200,000 customers left EDF’s UK business in 2018, the company said. Earnings fell by 16.5% to £691m in the year. Sales rose by 3.9% to €8.9bn (£7.9bn).
EDF said: “The supply activities benefited from increases in residential tariffs, although the residential customer portfolio showed a year-on-year decrease of -4.2% in a highly competitive environment.”
Custard sale canned
Premier Foods (PFD.L) has scrapped plans to sell off its Ambrosia custard brand, blaming the current “business climate”.
“The board has concluded that in the present business climate the process will not result in a satisfactory financial outcome,” the company said. “As a result, these discussions have now concluded.”
Premier Foods, which owns brands such as Mr Kipling cakes, cooked up its strongest annual performance for five years, with its Batchelors brand helping drive sales.
Revenue rose 3.6% to £819.2m in the 52 weeks to March 31, while pre-tax profit rocketed 74.2% to £20.9m.
Baker & Spice, the remaining division of bust Patisserie Valerie still in administration, has been sold.
Administrators KPMG said on Friday that the chain has been sold to coffee brand the Department of Coffee and Social Affairs for a reported £2.5m.
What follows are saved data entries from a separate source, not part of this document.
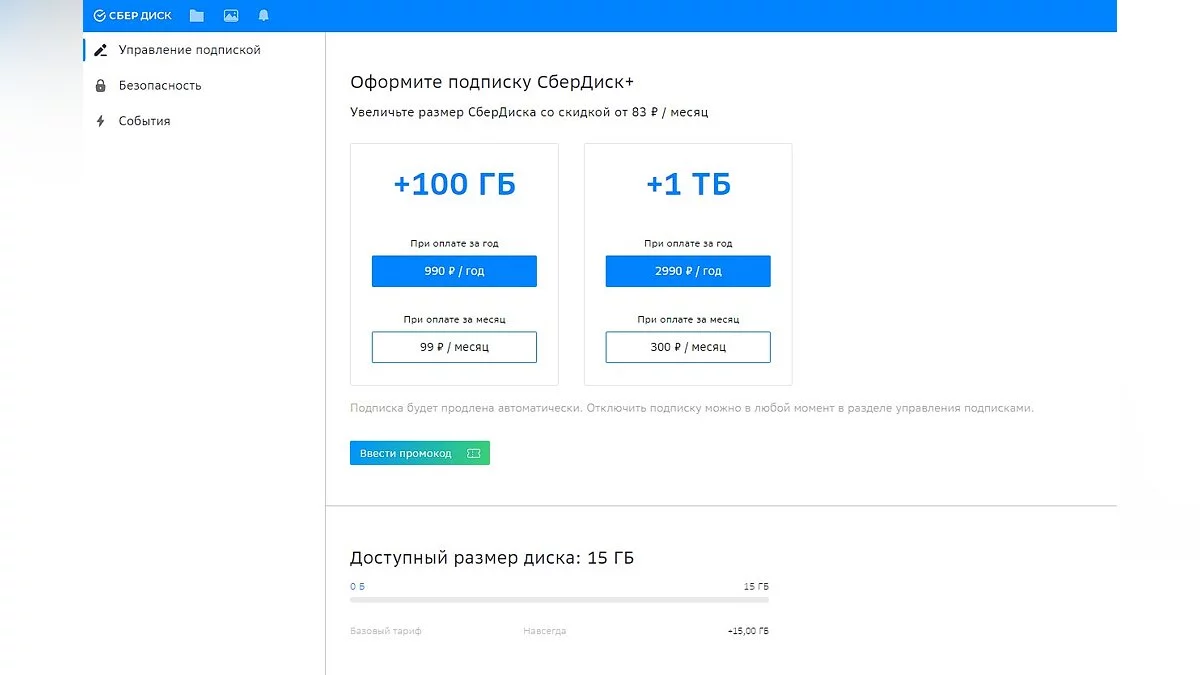
Task: Click the notifications bell icon
Action: 264,16
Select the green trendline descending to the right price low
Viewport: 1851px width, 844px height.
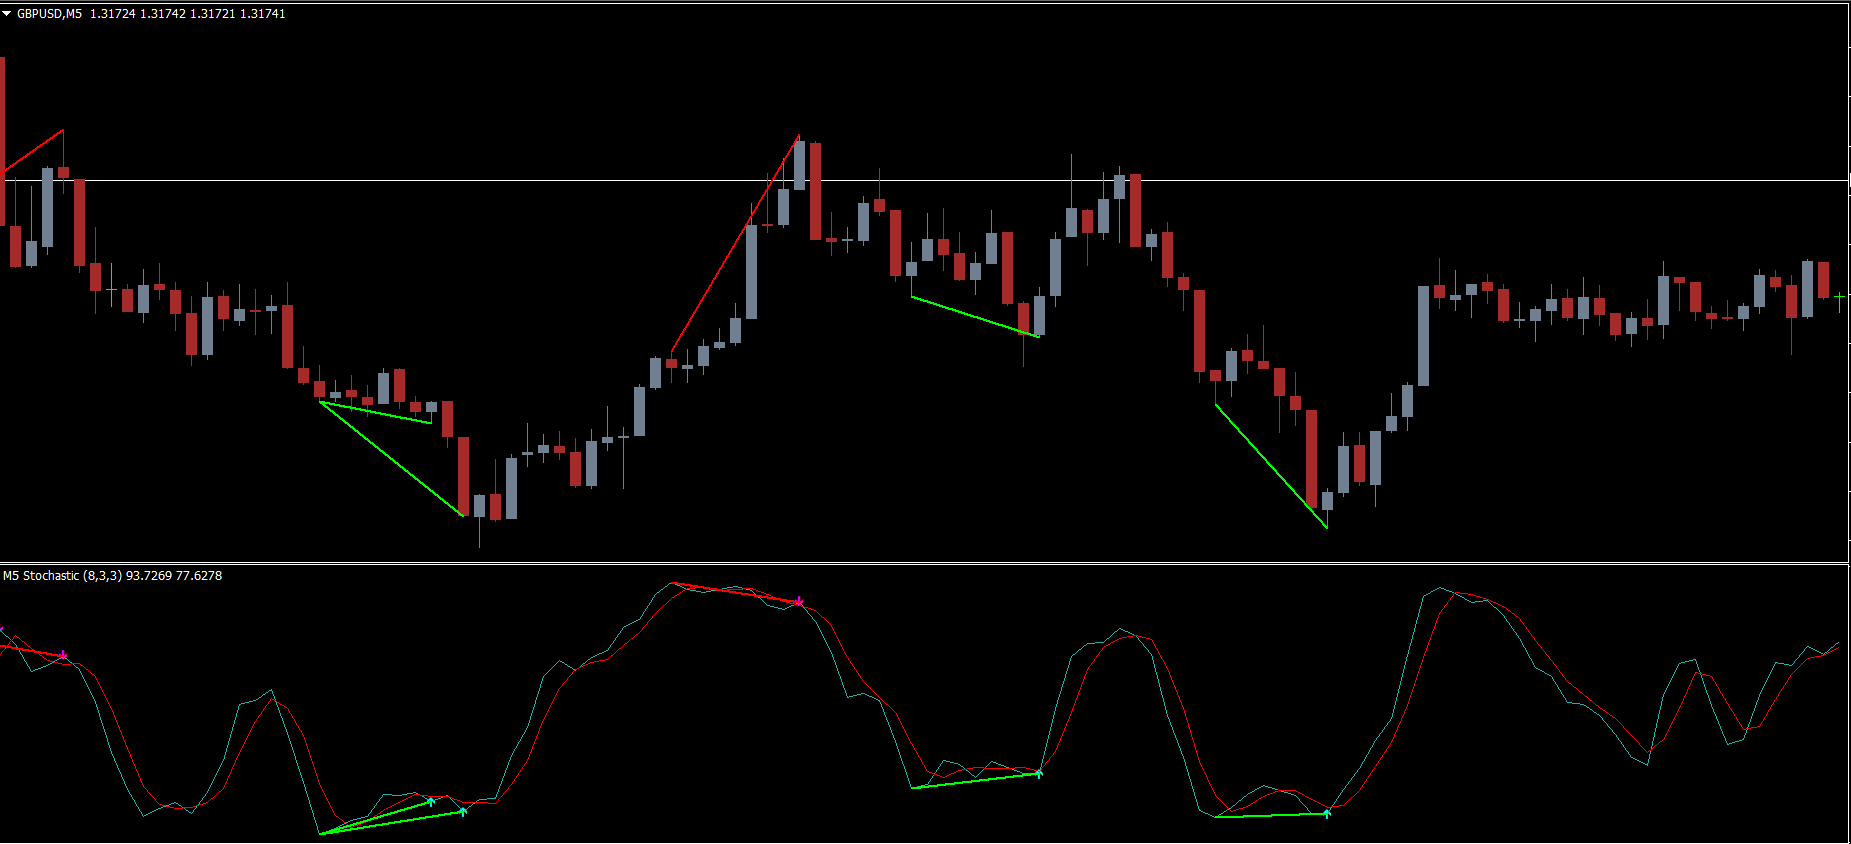pyautogui.click(x=1271, y=466)
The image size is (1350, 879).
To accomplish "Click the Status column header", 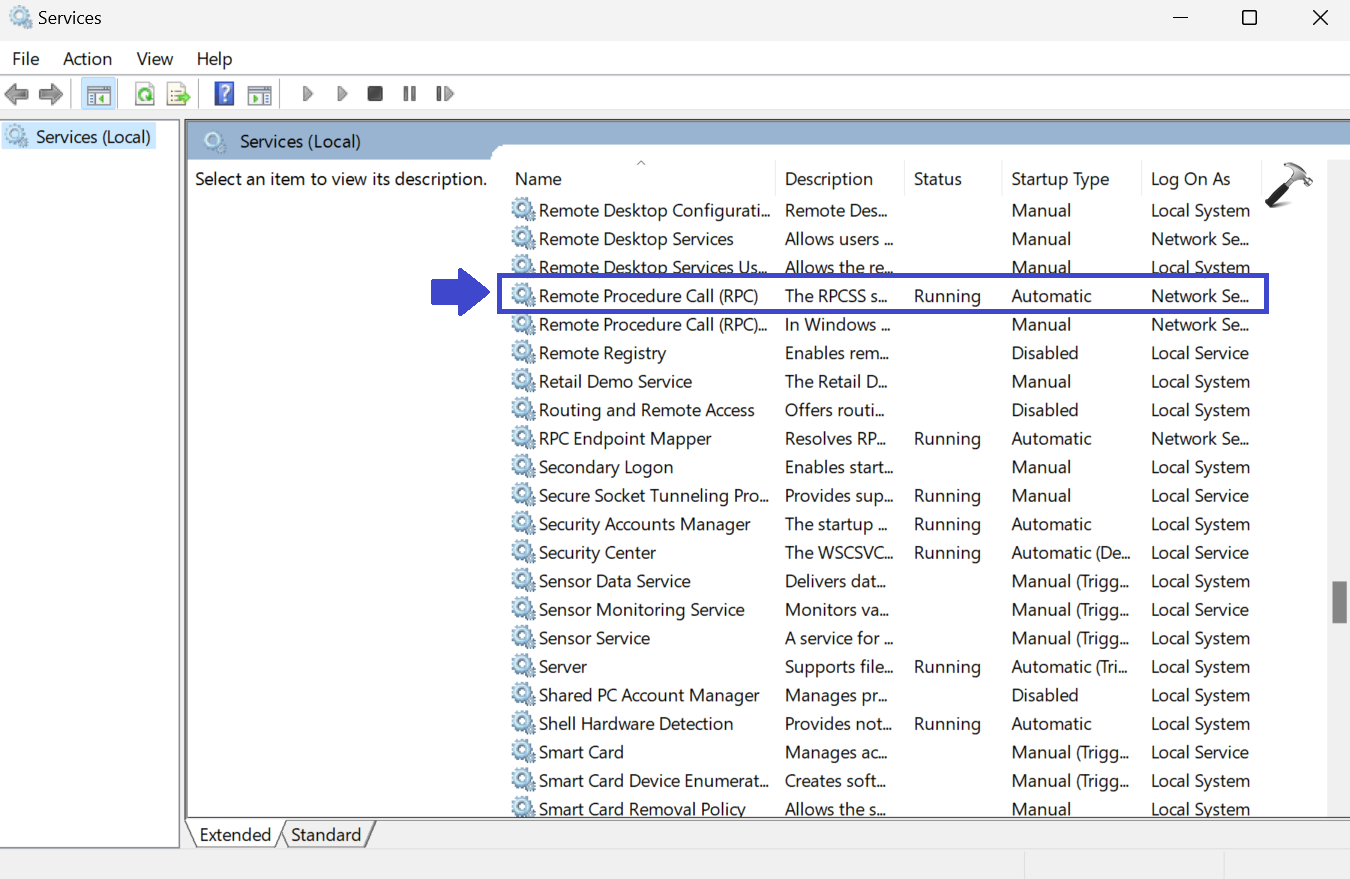I will coord(937,179).
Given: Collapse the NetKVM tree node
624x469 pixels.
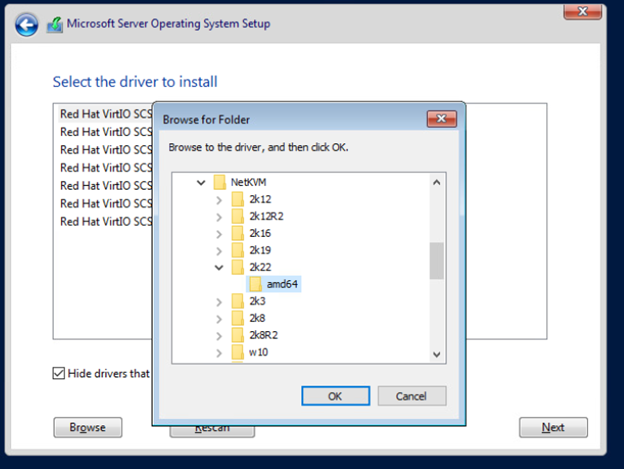Looking at the screenshot, I should (201, 183).
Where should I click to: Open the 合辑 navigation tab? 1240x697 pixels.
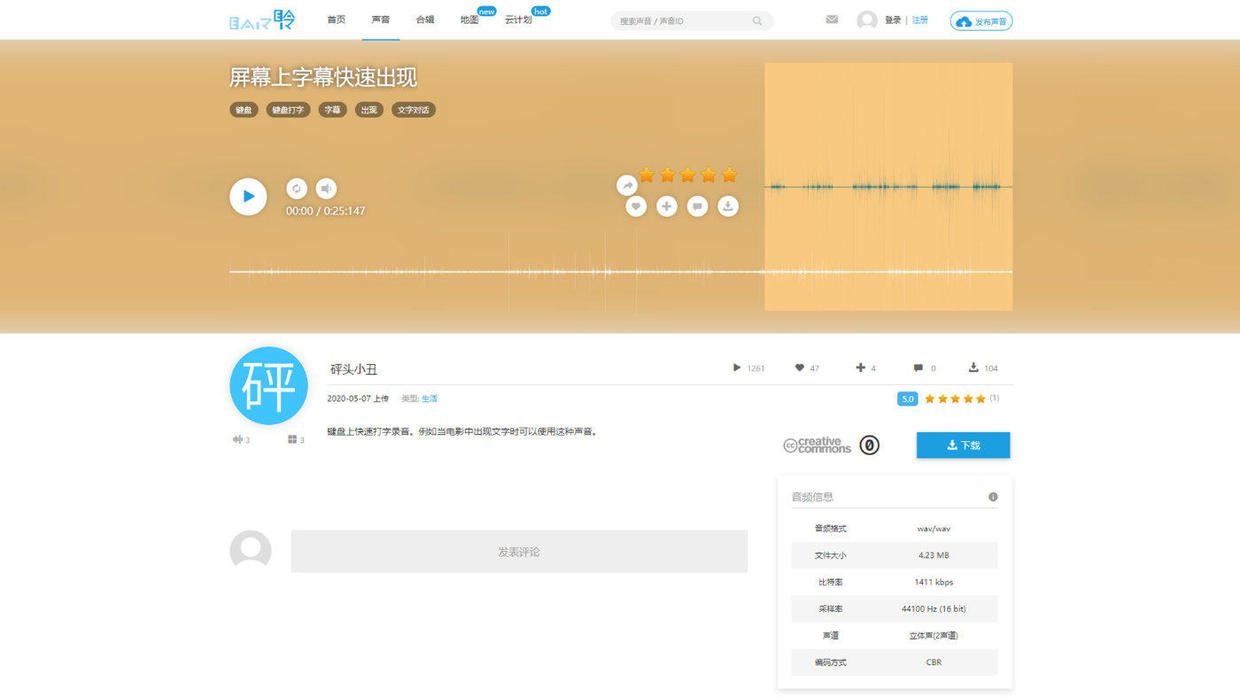point(425,20)
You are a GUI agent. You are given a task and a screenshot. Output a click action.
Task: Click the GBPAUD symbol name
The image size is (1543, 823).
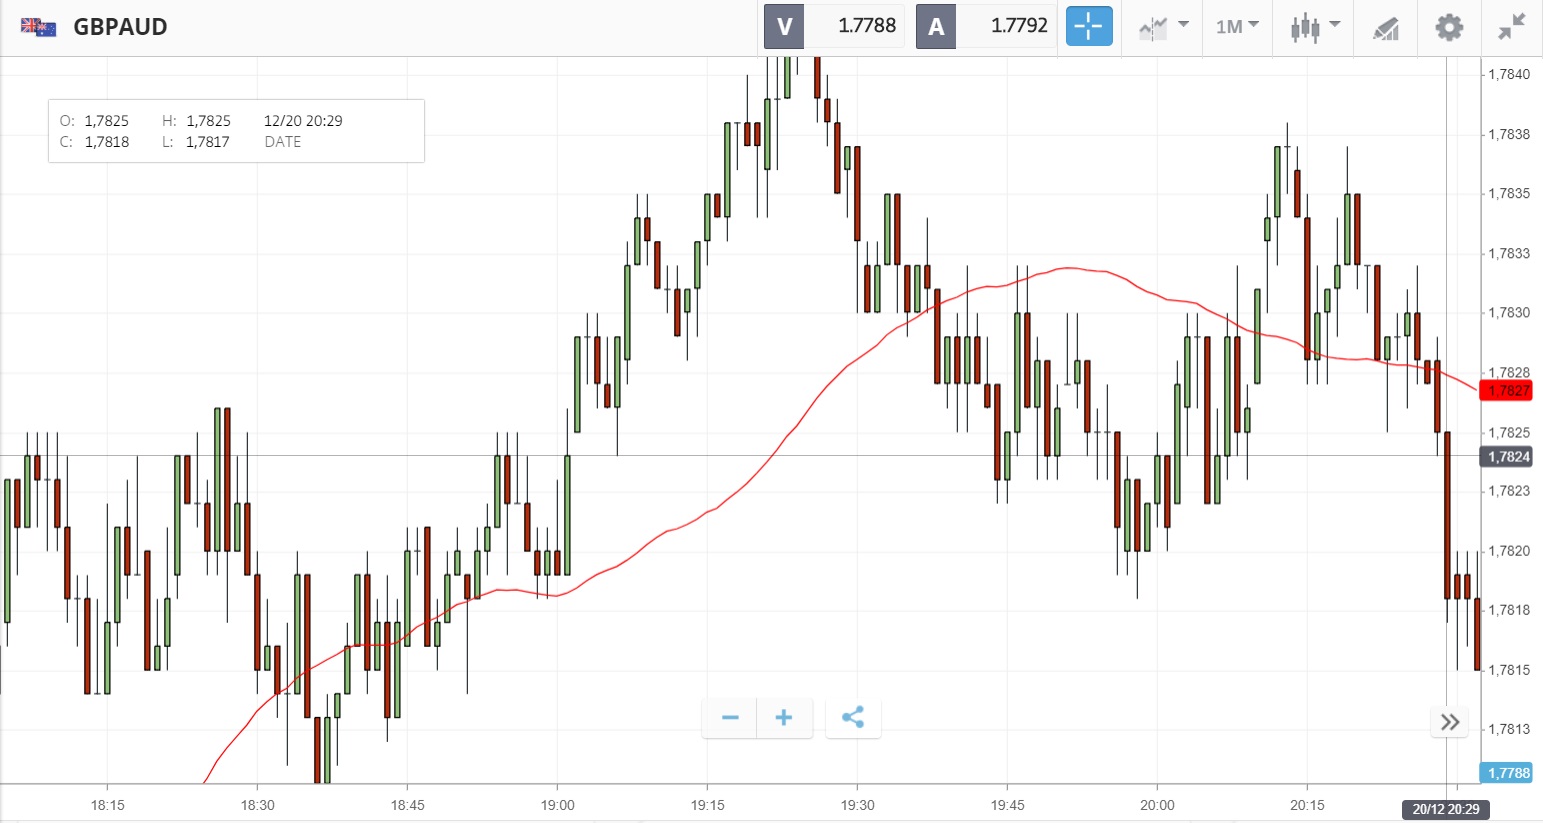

It comes a day after the main bulk of Patisserie Valerie was bought out of administration.
Matthew Gill, deputy chairman of Department of Coffee and Social Affairs, said: “We’re very excited to now own Baker and Spice, it’s a tremendous brand and the team are looking to build upon its success.”
European stock markets were mixed, with US President Donald Trump’s suggestions he will call a national emergency over his border wall plans weighing on investor sentiment.
Asian markets were lower overnight. Japan’s Nikkei 225 (^N225) closed down by 1.1%, Hong Kong’s Hang Seng index (^HSI) was down by 1.8%, and China’s benchmark Shanghai Composite (000001.SS) was down by 1.4%.
What to expect in the US
US stock futures were pointing to a lower open. S&P 500 futures (ES=F) were down by 0.2%, Dow Jones Industrial Average futures (YM=F) were down by 0.2%, and Nasdaq futures (NQ=F) were down by 0.2%. The VIX volatility-tracking index (^VIX) was up by 5.3%.
Companies reporting in the US later today include Pepsi Co (PEP).